My pal O is tall, good-looking, in his 40s, and a near virgin. Throughout his 20s, O was so constipatedly Catholic that he avoided dating for fear of being tempted to sin. When he finally did start dating in his mid-30s, he was hampered by both the clumsiness and awkwardness of a teenager and the notion that he ought to get someone extra wonderful after waiting so long. But God does not reward stupidity.
Recently, a clueless mutual friend put two and two together, got 17, and told this guy that I wanted to bed him (not true, although I have a weakness for inexperienced men). So O asked me out. I told him that I am in a monogamous relationship, then I did my best to put him at ease. Since then, we’ve occasionally had dinner together. Last time, I necked with him briefly out of curiosity, and to take my mind off a temporary crush on another guy. O’s got eagerness but nothing else to make up for a serious lack of chemistry.
Even if I wanted to cheat, I don’t do mercy fucks. Moreover, he’s obviously not into me personally; he’s just desperate. Teaching is fun when the guy is shy and/or inexperienced but also really into me and otherwise suits my taste. That’s not the case here. He’s a turtle on his back, and I feel sorry for him.
I think he needs teaching even worse than he needs to get his rocks off, and I’m not convinced that whores-with-a-heart-of-gold exist outside of the movies. Besides, he is too scared of disease to try a call girl. I don’t know anyone I can fix him up with. How can he best seek out a kindhearted, nonprofessional fuck buddy who’ll teach him how to please a woman, so he can get on his feet and maybe have a successful relationship thereafter?
Not Going There
Good on you for saying no to the pity fuck (the worst of all the fucks). It’s been my experience that those never end well.
I’m guessing your pal is probably in need of a lot more help than a sympathetic friend and a newspaper columnist can offer. It’s obvious that he has severe Catholic damage, which can manifest itself in many ways, none of which will be any fun for the women he’ll eventually sleep with. (“Hello Ms. Madonna, let me make you my WHORE, then I’ll treat you like shit and kick you out the door!”) I know this because I’ve dated men like him. (OK, there was only one, but damn, he left his mark.) You should definitely not fix anyone up with him. (Unless you have a slutty friend that you secretly hate.)

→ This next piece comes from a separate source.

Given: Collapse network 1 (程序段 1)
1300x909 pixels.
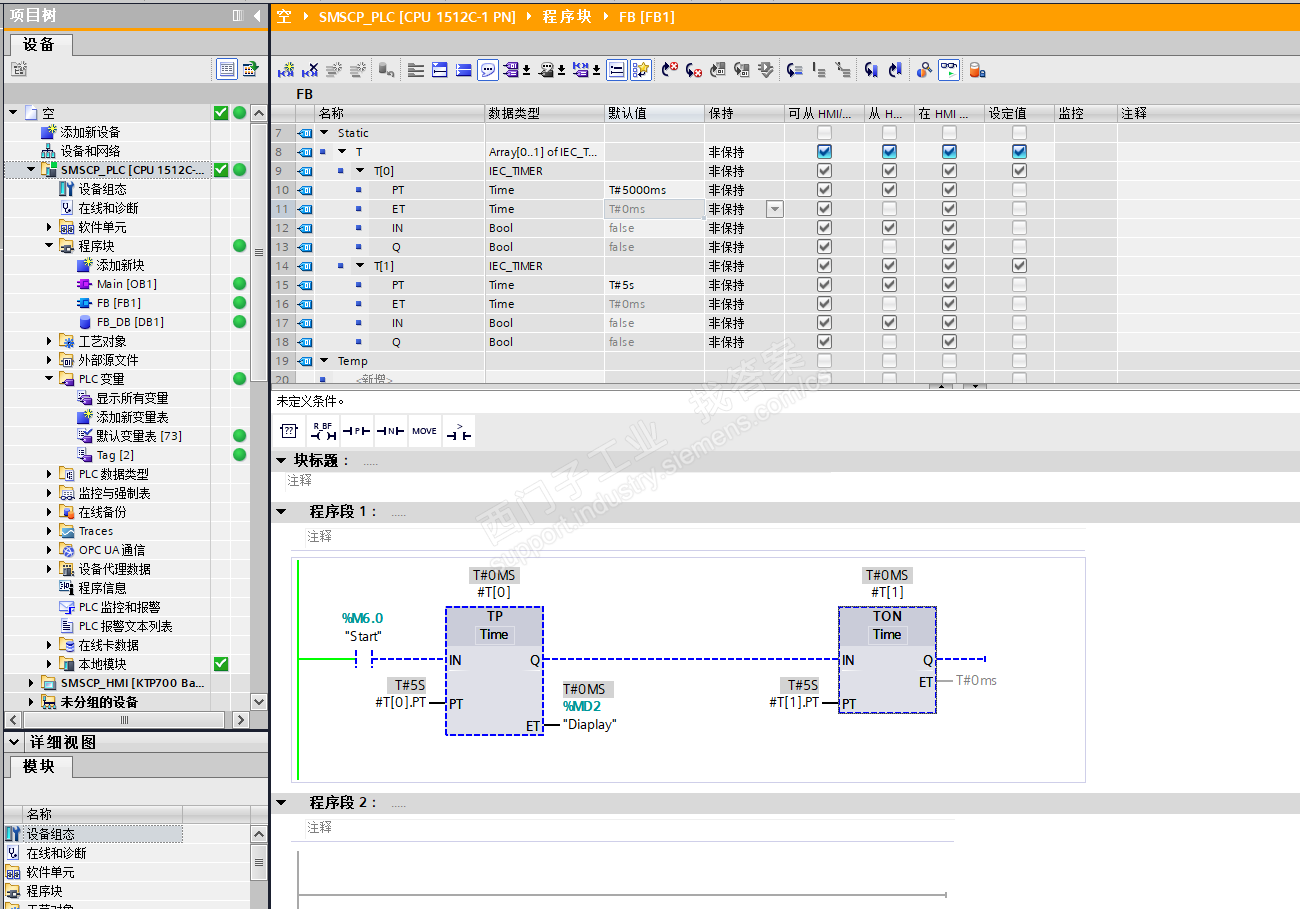Looking at the screenshot, I should click(282, 512).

Hiring a pro won’t help, either. A hooker won’t teach him how to throw it, and even if he did get up the nerve to go there, the ensuing guilt just might kill him. This “kindhearted, nonprofessional fuck buddy” you yearn for exists only in your dreams. This dude needs shrinkage and a lot of it.

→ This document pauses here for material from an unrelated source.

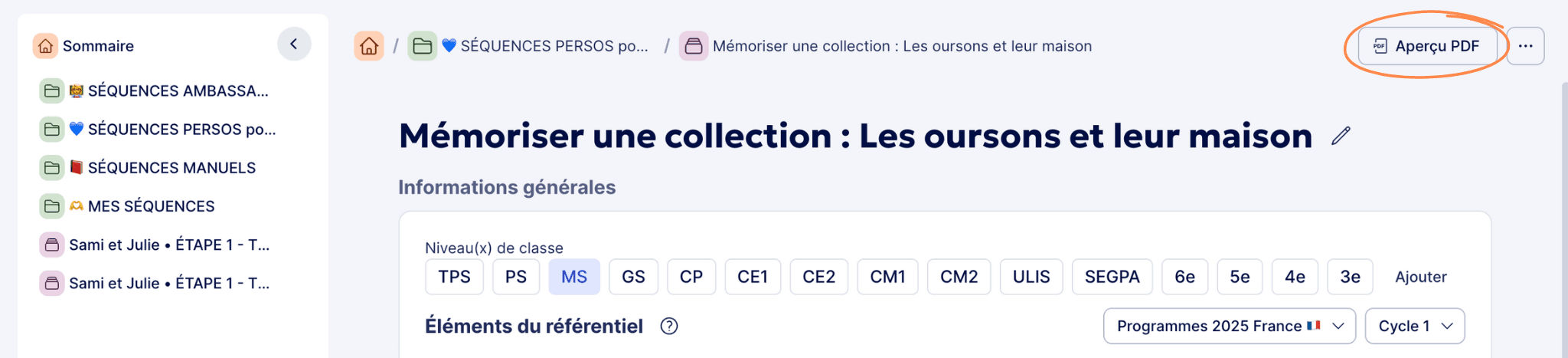Open the SÉQUENCES AMBASSA... folder in sidebar

pyautogui.click(x=178, y=91)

But the thing is, he probably won’t get it. It’s nice that you wrote a letter looking out for him, but he’s a big boy. He needs to take action if he wants to get action. He could check out the American Association of Sex Educators, Counselors, and Therapists for a referral (www.aasect.org). Or he could ask a therapized friend for a recommendation. But these are things he needs to do.
You’re missing the point of the bachelor party [Dategirl, “Fräulein Freak-out,” March 15]. We are not celebrating impending nuptials; rather, the groom is saying goodbye to bachelorhood. Those boobs in your face and naked body rubbing against you will be the last ones you see except for your wife’s (if the marriage is successful). Get it?
Helpfully yours,
Me
Oh, OK, I get it. Then, by using your reasoning, you’re saying the bride should go out just nights before the ceremony and administer as many blow jobs as she can stomach because (hopefully, if the marriage is a successful one!) she’ll never taste another man’s seed once she’s married.
Hmm. Know what? That still doesn’t make sense.